Item-finding records

########################################

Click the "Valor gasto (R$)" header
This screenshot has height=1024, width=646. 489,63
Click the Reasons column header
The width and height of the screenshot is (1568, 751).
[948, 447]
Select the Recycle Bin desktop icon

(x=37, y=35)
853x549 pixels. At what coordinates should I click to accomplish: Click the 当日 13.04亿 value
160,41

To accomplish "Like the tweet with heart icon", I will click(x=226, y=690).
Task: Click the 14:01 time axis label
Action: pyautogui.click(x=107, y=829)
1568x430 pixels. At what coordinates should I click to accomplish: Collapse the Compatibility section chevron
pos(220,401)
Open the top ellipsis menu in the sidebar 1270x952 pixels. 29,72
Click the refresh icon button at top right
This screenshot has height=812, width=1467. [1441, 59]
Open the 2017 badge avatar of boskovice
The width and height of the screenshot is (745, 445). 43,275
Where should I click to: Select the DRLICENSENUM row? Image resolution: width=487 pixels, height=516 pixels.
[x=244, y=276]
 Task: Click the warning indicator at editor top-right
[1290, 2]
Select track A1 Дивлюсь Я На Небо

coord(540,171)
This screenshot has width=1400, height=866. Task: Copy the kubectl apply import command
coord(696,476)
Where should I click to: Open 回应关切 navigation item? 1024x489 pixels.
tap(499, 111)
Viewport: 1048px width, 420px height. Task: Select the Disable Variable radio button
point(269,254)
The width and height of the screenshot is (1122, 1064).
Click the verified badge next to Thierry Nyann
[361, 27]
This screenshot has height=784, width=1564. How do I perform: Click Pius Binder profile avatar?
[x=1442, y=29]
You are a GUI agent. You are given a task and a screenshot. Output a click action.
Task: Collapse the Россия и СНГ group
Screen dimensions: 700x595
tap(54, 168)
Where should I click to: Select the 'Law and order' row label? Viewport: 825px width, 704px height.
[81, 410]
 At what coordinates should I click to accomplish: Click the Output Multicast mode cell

########################################

Rewrite all of the item-finding records above, replacing "Recycle Bin" with "Trash" and leaving everything else unchanged.

**The reply:**
Click the "Valor gasto (R$)" header
This screenshot has height=1024, width=646. 489,63
Click the Reasons column header
The width and height of the screenshot is (1568, 751).
[948, 447]
Select the Trash desktop icon

(x=37, y=35)
853x549 pixels. At what coordinates should I click to accomplish: Click the 当日 13.04亿 value
160,41

To accomplish "Like the tweet with heart icon", I will click(x=226, y=690).
Task: Click the 14:01 time axis label
Action: pyautogui.click(x=107, y=829)
1568x430 pixels. At what coordinates should I click to accomplish: Collapse the Compatibility section chevron
pos(220,401)
Open the top ellipsis menu in the sidebar 1270x952 pixels. 29,72
Click the refresh icon button at top right
This screenshot has height=812, width=1467. [1441, 59]
Open the 2017 badge avatar of boskovice
The width and height of the screenshot is (745, 445). 43,275
Where should I click to: Select the DRLICENSENUM row? Image resolution: width=487 pixels, height=516 pixels.
[x=244, y=276]
 Task: Click the warning indicator at editor top-right
[1290, 2]
Select track A1 Дивлюсь Я На Небо

coord(540,171)
This screenshot has width=1400, height=866. Task: Copy the kubectl apply import command
coord(696,476)
Where should I click to: Open 回应关切 navigation item? 1024x489 pixels.
tap(499, 111)
Viewport: 1048px width, 420px height. Task: Select the Disable Variable radio button
point(269,254)
The width and height of the screenshot is (1122, 1064).
Click the verified badge next to Thierry Nyann
[361, 27]
This screenshot has height=784, width=1564. How do I perform: Click Pius Binder profile avatar?
[x=1442, y=29]
You are a GUI agent. You are given a task and a screenshot. Output a click action.
Task: Collapse the Россия и СНГ group
Screen dimensions: 700x595
tap(54, 168)
Where should I click to: Select the 'Law and order' row label? Viewport: 825px width, 704px height.
[81, 410]
 At what coordinates should I click to accomplish: Click the Output Multicast mode cell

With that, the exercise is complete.